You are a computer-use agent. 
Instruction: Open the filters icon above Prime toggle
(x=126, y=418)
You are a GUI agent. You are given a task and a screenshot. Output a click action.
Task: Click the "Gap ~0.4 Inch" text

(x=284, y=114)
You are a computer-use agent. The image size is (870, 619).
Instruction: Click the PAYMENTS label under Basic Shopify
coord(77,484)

▶ _Prompt_: Having found the line that contains "You are a computer-use agent. The", set down that line and all the rest through the end of the records, exactly.

▶ _Answer to this exercise_:
You are a computer-use agent. The image size is (870, 619).
Instruction: Click the PAYMENTS label under Basic Shopify
coord(77,484)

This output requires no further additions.